L’appel à la paix de l’archevêque de Bangui

lundi 9 décembre 2013

Il est l’un des hommes le plus respectés du pays, toutes confessions confondues. Chaque jour, Mgr Dieudonné Nzapalainga, le jeune archevêque de Bangui (il a 46 ans), vient rendre visite aux quelque 2000 réfugiés qui se terrent dans la paroisse Saint-Paul, dans la capitale centrafricaine. Chaque jour, il sillonne la ville à la rencontre de "ses" troupes, pour les exhorter à ne pas répondre à la violence par la violence.
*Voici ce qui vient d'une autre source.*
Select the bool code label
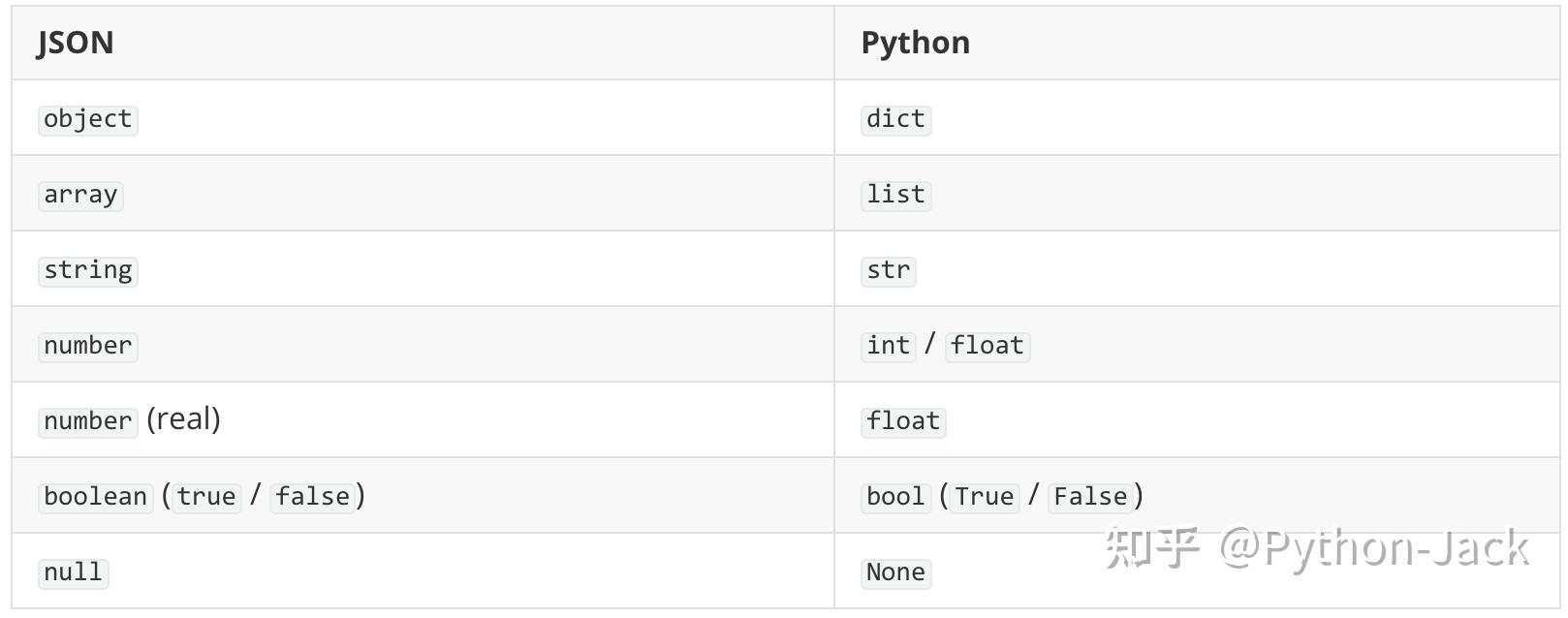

Fils de petits paysans de l’est de la Centrafrique, où musulmans et chrétiens vivent ensemble depuis des générations, l’homme parle avec des mots simples et célèbre la messe en sango, la langue du peuple.

Et, inlassablement, que ce soit à ses fidèles, ou aux auditeurs de Radio France Internationale, aux téléspectateurs de BFMTV il répète qu’il condamne toute "récupération politique" : "Tous les chrétiens ne sont pas des anti-balaka (miliciens chrétiens) et tous les musulmans ne sont pas des Séléka", martèle l’homme d’Eglise.

Dimanche 8 décembre après la messe, l’archevêque de Bangui, au micro de i-télé, a demandé aux chrétiens de "prôner la paix, de prôner le pardon et de ne pas se retrouver entraînés dans le cycle de vengeance". Il a conclu en invitant tout le monde " à garder le calme."